▶ REQUIRED ACTIONS
1 - In the forum post about the curried function, what does func append to str2?
2 - Duplicate the forum post about the curried function from "The first one" up to and including "error or nothing.".
3 - Decide whether each statement agrees with the forum post about the curried function, answering yes or no and quoting the deciding words: (a) The poster's first question is about invoking a curried function by passing it an rvalue reference. (b) The poster reports that the things they tried worked. (c) In main, str1 is passed to test with std::ref.

## START QUOTED PASSAGE

And here is a test function:

void func(const string& str1, string& str2, string str3){
    str2 += "str2 ";
    cout << "str1 = " << str1 
         << ", str2 = " << str2 
         << ", str3 = " << str3 << endl;
}
int main(){
    string str1 = "Hello ", str2 = "World", str3 = "!";
    auto test = curried(func);
    auto test_two = test(std::cref(str1))(std::ref(str2));
    cout << "result : ";
    test_two(str3);
}

So far so good. I can see some log print on my terminal, like:

$ result : str1 = Hello , str2 = Worldstr2 , str3 = !

I got two question here:

The first one is How can I invoke a curried function by passing it a rvalue reference? I have already tried everything I can search for, but the result is either compile error or nothing.

## END QUOTED PASSAGE
## START RECORDS SHOWN

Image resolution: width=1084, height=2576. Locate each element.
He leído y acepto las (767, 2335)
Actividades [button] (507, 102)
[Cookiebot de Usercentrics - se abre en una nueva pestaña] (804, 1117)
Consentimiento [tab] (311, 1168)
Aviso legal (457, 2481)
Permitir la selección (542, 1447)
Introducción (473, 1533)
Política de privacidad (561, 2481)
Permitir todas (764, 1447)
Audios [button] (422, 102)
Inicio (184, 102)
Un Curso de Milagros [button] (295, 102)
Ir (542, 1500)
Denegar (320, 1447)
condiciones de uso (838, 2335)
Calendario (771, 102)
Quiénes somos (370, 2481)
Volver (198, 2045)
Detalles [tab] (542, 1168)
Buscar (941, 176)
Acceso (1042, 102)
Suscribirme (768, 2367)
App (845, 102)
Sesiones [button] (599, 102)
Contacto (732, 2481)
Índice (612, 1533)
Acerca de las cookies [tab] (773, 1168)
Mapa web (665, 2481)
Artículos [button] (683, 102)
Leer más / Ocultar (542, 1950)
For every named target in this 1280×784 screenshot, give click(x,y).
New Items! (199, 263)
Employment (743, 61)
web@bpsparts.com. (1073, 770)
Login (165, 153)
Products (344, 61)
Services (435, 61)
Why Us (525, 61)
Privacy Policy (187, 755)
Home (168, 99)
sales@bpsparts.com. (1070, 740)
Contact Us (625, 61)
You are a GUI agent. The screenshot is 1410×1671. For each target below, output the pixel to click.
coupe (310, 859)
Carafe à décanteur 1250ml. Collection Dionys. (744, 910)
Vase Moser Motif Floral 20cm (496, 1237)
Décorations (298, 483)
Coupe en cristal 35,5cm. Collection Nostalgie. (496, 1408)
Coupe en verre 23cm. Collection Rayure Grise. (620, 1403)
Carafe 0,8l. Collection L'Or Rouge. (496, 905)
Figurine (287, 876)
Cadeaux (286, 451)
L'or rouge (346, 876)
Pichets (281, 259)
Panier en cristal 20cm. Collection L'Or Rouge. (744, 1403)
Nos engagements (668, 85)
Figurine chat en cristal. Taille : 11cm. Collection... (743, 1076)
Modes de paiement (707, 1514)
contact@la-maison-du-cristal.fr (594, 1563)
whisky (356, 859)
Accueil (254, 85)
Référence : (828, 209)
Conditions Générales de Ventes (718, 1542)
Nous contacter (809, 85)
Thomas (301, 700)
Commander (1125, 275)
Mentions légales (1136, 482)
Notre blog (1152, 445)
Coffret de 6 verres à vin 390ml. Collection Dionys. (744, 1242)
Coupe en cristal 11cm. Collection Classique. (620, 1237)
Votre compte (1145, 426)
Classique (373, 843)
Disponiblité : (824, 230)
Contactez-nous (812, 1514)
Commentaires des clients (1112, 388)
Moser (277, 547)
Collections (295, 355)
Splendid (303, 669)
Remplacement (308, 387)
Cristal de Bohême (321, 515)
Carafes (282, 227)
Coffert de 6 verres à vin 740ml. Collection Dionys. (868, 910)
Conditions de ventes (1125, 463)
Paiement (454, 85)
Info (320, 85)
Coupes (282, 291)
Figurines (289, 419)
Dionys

## END RECORDS SHOWN

▶ ANSWERS GIVEN
1 - It appends the string "str2 " to str2.

2 -
The first one is How can I invoke a curried function by passing it a rvalue reference? I have already tried everything I can search for, but the result is either compile error or nothing.

3 -
(a) Yes: "How can I invoke a curried function by passing it a rvalue reference?"
(b) No: "the result is either compile error or nothing."
(c) No: "test(std::cref(str1))"